"We may have achieved libel reform in England & Wales, but the battle to modernise libel law continues elsewhere in the UK. Can you help us?
As you may have read, the Northern Ireland Executive has not yet extended the Defamation Act 2013 into Northern Irish law. In fact, former finance minister Sammy Wilson MLA said he had "no plans to review the law on defamation in Northern Ireland" and told his Stormont colleagues that the threat to free speech was "just a lot of nonsense".
The Libel Reform Campaign has therefore been active in Northern Ireland, seeking to persuade politicians that reform is essential for free discourse in Northern Ireland and throughout the UK. In July, we gave evidence to the Finance & Personnel Committee at Stormont, and in September, we coordinated a letter to the First Minister and Deputy First Minister signed by dozens of leading authors from Northern Ireland, warning of the effect that a failure to legislate could have on culture: "The people of Northern Ireland will enjoy fewer free speech protections than fellow citizens in England and Wales."
Despite some politicians’ opposition to libel reform, there is still a strong chance we can persuade Members of the Legislative Assembly (MLA) to back a Defamation Act for Northern Ireland. The new DUP Finance Minister, Simon Hamilton MLA, has commissioned a report on the Defamation Act 2013 and whether it should be extended to Northern Ireland. He said: "I want to bring a fresh pair of eyes to this issue." Meanwhile, the Ulster Unionist Party Leader Mike Nesbitt MLA intends to bring forward a Private Member’s Bill. He has published a consultation on the issue, and the Libel Reform Campaign team spoke at the launch event in Stormont.
We urgently need the public to respond to Mr Nesbitt’s consultation, to tell MLAs that we need libel reform in Northern Ireland to ensure we do not have a two-tier libel system in the UK, where some citizens have fewer free speech protections than others. We do not want Belfast to become the libel capital of the world."
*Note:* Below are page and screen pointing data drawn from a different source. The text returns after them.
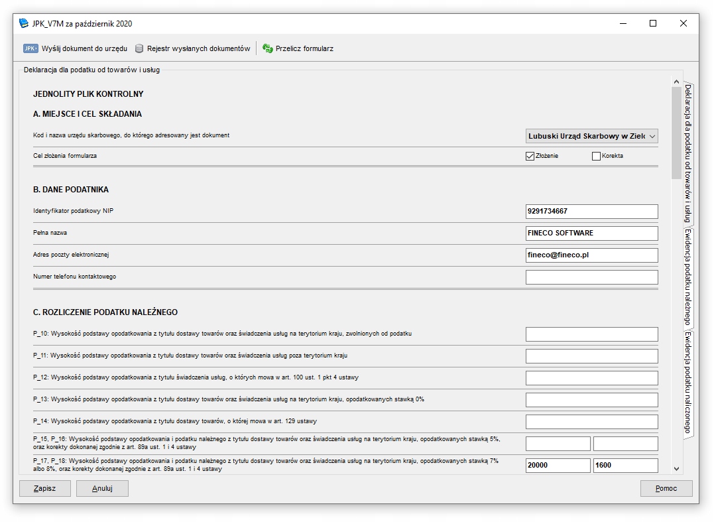Click scrollbar up arrow in form

(676, 82)
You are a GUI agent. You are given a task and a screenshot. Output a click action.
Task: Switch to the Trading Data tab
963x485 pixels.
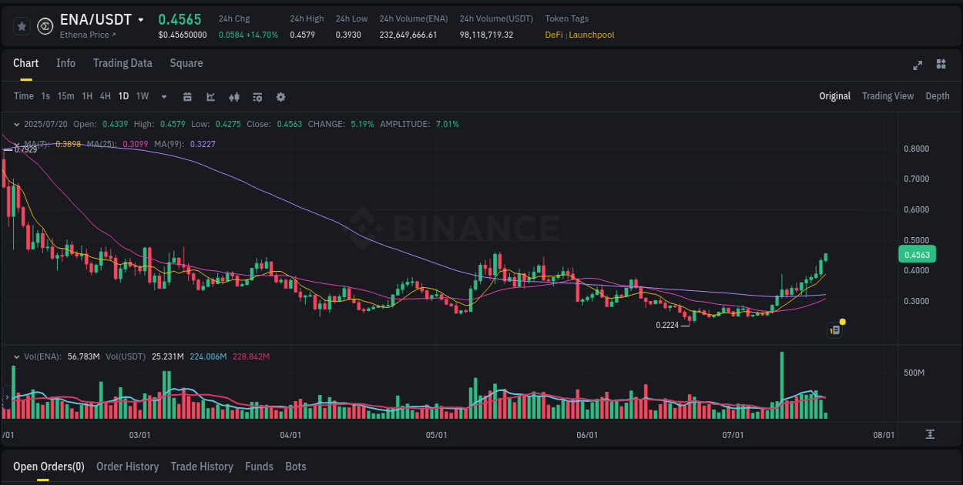coord(122,63)
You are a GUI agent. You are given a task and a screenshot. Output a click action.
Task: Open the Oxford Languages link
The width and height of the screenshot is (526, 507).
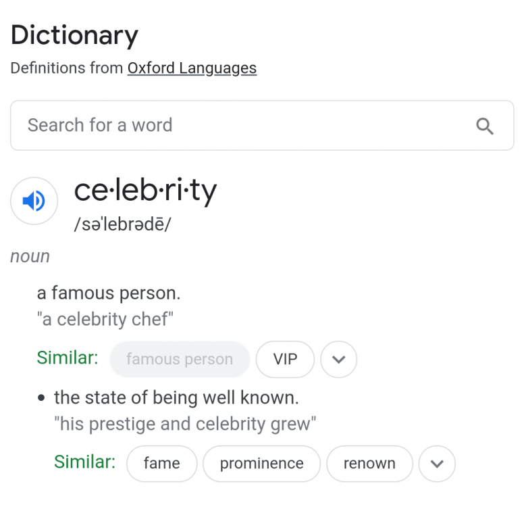coord(192,68)
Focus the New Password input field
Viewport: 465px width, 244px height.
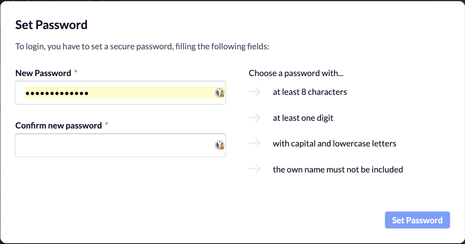pyautogui.click(x=120, y=93)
For earlier post on the matter of libel reform in Northern Ireland, Simon Hamilton asked the Law Commission NI to "cast a fresh eye" over the Defamation Act 2013 here. Lawyer Tony Jaffa welcomed that Law Commission report here. The Law Commission has since said it recommends a public consultation into the new libel law regime here. Mike Nesbitt introduced new legislation here and explained why Northern Ireland needs libel reform here. Mike Harris said in January 2014 of the urgency to reform Northern Ireland libel law here. Mike Nesbitt's consultation found overwhelming support for libel reform in NI here. The News Letter said it supported libel reform here. Peter Robinson said that he saw no point in libel reform here, and media lawyer Paul Tweed supported the Sammy Wilson veto here. The Stormont Committee found the libel reform was unnecessary here. Paul Connolly in the Belfast Telegraph and Lord Black backed reform here, 31 writers and poets called for libel reform here. His draft bill is here. David Pannick QC said here that an "unpleasant odour" was coming from Northern Ireland's libel laws. A doctor said here that the current libel laws in Northern Ireland had contributed to patient deaths. Mike Harris from Index on Censorship made representations before Stormont Committee on the need for libel reform in Northern Ireland, see here. Index's letter to the Stormont Committee can be read here. Jo Glanville of English Pen slammed the Stormont libel veto here. Lord Bew said here that the NI libel laws were bad for academics and journalists. Lord Black said here that the libel veto puts jobs and investment at risk. Lord Lester opposed the libel veto here. The Ulster Business Magazine asked NI media lawyers Paul Tweed and Olivia O'Kane if people should be worried by Northern Ireland's libel isolationism here. A May 2013 analysis from this blog on the events surrounded libel reform in NI here. Sam McBride tweeted about the possible consequences of the libel veto here. As did Newton Emerson here.
Mike Nesbitt wrote in the Belfast Telegraph on July 23 2013 here:
"In all my years in broadcast journalism, I was involved in very few cases of defamation, but, of those that did emerge, all involved the political classes. Indeed, they all involved the DUP: two were brought by elected representatives; the third by those offended by comments made by one of their senior members.
So, should politicians declare an interest when commentating on the laws of defamation? They should certainly bear it in mind."Lord Lester said (via Slugger O'Toole) here:
"I can’t think of any good reason to do that, unless it’s because politicians in Northern Ireland want to be able to sue newspapers more readily, which doesn’t seem to me to be a very good reason."